Adelaide Fringe. Madness of Two. Rumpus. 8 Mar 2020
It’s the Fringe and anything goes. Including artful lunacy.
So we have five talented actors, a mass of greasepaint, and a ukulele or two. What to do, they ask the audience as they cling to each other in a display of faux daunted ham. They throw up absurd ideas, and a banana.

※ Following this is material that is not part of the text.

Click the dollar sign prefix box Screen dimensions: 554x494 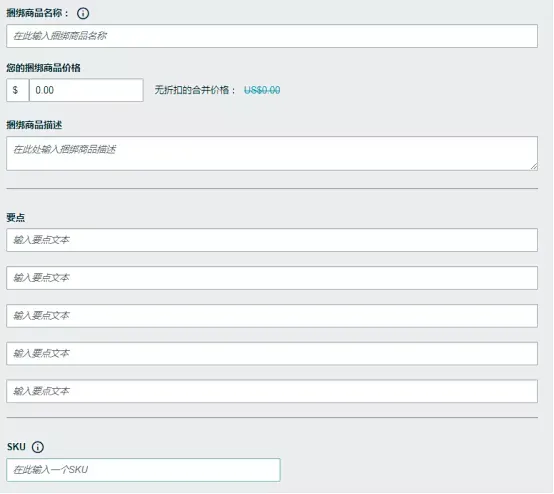pyautogui.click(x=18, y=90)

And off they go trying out themes based on death and murder and, well, it is quite a busy blur. It is not the clown school of Commedia or Le Coq exactly, albeit costumes do give a nod to Harlequin and Pierrot. And there’s some classic shtick with songs, tumbling, and bumbling, some of it very funny indeed. There are some good lines and, most especially, with thanks to the clown called Wah, AKA James Hornsby, some really wonderful songs. He is quite a talent and, in this show by the new company he co-runs with Ellen Graham, he creates a beautiful, gentle clown character, large and slow, quiet and shy. Graham is his antithesis, hyperactive and athletic. She is a lithe physical-theatre exponent and very funny when needs be. Also noisy. But not as strident as the other two female clowns, Britney AKA Jasmin McWatters and Linda, AKA Zola Allen. Their high-octave girlie screaming and squealing is just too, too much and too often for this critic’s aural endurance. Like Holden Street when presenting the rock opera Ragnarokkr, Rumpus should issue ear plugs at the door. Director, Hew Param, please take note. Screaming is not inherent to clowning or, indeed, to any good theatre. This zany show has potential on too many levels to sink it with squeals.
There is yet Arran Beattie as clown Roger to mention. He can be shrill with the worst of them, but he also can ham it up fearlessly. His voice and comic presence are terrific. Indeed, there is so much that is good-spirited and original and zany in this clownish concoction that it makes a madcap contrast to a lot of the earnestly arty theatre around the Fringe. Then again, this little confection is not beer and skittles. Its slapstick silliness is underscored by some wickedly effective satire. The Under the Rug song is a standout commentary on political evasiveness and Don’t Worry is another song with revue-style substance. Behind the ga-ga-girlie shrills of this production lies a seam of seriously good creative artistry. Let us look out for what else the Madness of Two may do.